There are plenty of great scientific research stories out this week. Here’s a look at just a few of them, such as a project to understand human microbiomes or how gut microorganisms influence the progression of neurodegenerative diseases.
There are plenty of great scientific research stories out this week. Here’s a look at just a few of them.
Scientists at the University of California San Diego School of Medicine and researchers from other institutions published the first results from the American Gut Project, a crowdsourced project focused on the human microbiome. Co-founded in November 2012 by Rob Knight, Jeff Leach and Jack Gilbert, the project’s goal is to better understand human microbiomes, which are the types of bacteria that live within the body. Citizen scientists contribute $99 to the project and receive a kit to collect fecal, oral or skin swab and instructions to mail it back. They also answer questions from a voluntary survey about general health status, disease history, lifestyle and diet. As of mid-2017, the project had microbial sequence data from 15,096 samples from 11,336 people from 45 countries worldwide.
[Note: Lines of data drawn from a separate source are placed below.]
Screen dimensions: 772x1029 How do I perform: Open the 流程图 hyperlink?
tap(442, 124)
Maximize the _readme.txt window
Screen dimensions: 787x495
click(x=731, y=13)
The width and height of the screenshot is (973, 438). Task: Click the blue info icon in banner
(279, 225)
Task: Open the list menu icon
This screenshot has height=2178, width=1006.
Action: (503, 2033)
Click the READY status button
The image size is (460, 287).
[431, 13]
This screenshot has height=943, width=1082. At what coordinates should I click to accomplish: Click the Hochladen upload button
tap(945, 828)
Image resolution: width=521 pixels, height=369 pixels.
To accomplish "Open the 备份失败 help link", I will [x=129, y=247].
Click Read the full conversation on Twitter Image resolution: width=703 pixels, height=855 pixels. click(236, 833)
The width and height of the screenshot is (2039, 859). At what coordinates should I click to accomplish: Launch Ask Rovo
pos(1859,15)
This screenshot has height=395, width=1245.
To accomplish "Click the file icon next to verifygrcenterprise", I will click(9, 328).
The work was published in mSystems, an open access journal published by The American Society for Microbiology. So far, the study is finding emerging trends about diet, use of antibiotics, and mental health.
University of Washington Health Sciences researchers have developed a robot that can automate the production of human mini-organs from stem cells. The report was published in the journal Cell Stem Cell. Traditionally cells for research are cultured as flat, two-dimensional sheets. More recently, scientists have been growing stem cells into complex, three-dimensional structures called mini-organs or organoids, which behave more closely to real organs than sheets of cells, although they are still simplistic. However, they are difficult to mass produce. The researchers’ robot makes it possible to automate the process. Benjamin Freedman, assistant professor of medicine, Division of Nephrology, at the UW School of Medicine, who led the research, said in a statement, “Ordinarily, just setting up an experiment of this magnitude would take a researcher all day, while the robot can do it in 20 minutes. On top of that, the robot doesn’t get tired and make mistakes.”
Researchers at Montana State University published an article in the journal Nature Microbiology about a new lineage of microbes found in Yellowstone National Park’s thermal features that illuminate the origin of life. Life falls into three domains: bacteria, eukaryotes and archaea. Eukaryotes are the complex cells that make up most of life on Earth, including humans, animals, plants and fungi. Archaea are single-cell organisms. The new archaeal lineage the scientists discovered is dubbed Marsarchaeota, named after Mars, because this new microorganism lives in habitats filled with iron oxides.
“Knowing about this new group of archaea provides additional pieces of the puzzle for understanding high-temperature biology,” said Bill Inskeep, professor in the Department of Land Resources and Environmental Sciences at MSU, in a statement. “This could be important in industry and molecular biology.”
Indeed, it might. In 1969, microbiologist Thomas Brock isolated a bacterium called Thermus aquaticus from a hot spring in Yellowstone that grew at 70 degrees Celsius. An enzyme called Taq polymerase was isolated from the bacteria that is fundamental to the polymerase chain reaction (PCR), on which all modern biotechnology and genetic technology is built.
In research that echoes the American Gut Project story, researchers at Brigham and Women’s Hospital published research in the journal Nature describing the interactions between gut microorganisms and how they influence the progression of neurodegenerative diseases. The study notes that microglia and astrocytes, both types of glial cells found in the central nervous system, modulate inflammation and neurodegeneration in the CNS. Using both animal models and human cells, the researchers defined a pathway linking gut microbes to the behavior of these cells, which may have implications in multiple sclerosis and other neurological disorders.
“These findings provide a clear understanding of how the gut impacts central nervous system resident cells in the brain,” said Francisco Quintana, corresponding author of the study, in a statement. “Now that we have an idea of the players involved, we can begin to go after them to develop new therapies.”
About a third of all the genes in bacteria code for proteins that nobody knows their function. Researchers with the Lawrence Berkeley National Laboratory published a study in the journal Nature titled, “Mutant phenotypes for thousands of bacterial genes of unknown function.” They identified mutant phenotypes for 11,779 genes that code for proteins in 32 different bacteria under various growth conditions whose function is unknown. The authors write, “By combining these conserved associations with comparative genomics, we identified putative DNA repair proteins; in addition, we propose specific functions for poorly annotated enzymes and transporters and for uncharacterized protein families. Our study demonstrates the scalability of microbial genetics and its utility for improving gene annotations.”
It’s also likely to provide researchers with plenty of material to study microbiomes and numerous other potential therapeutics now that more of these proteins have been categorized.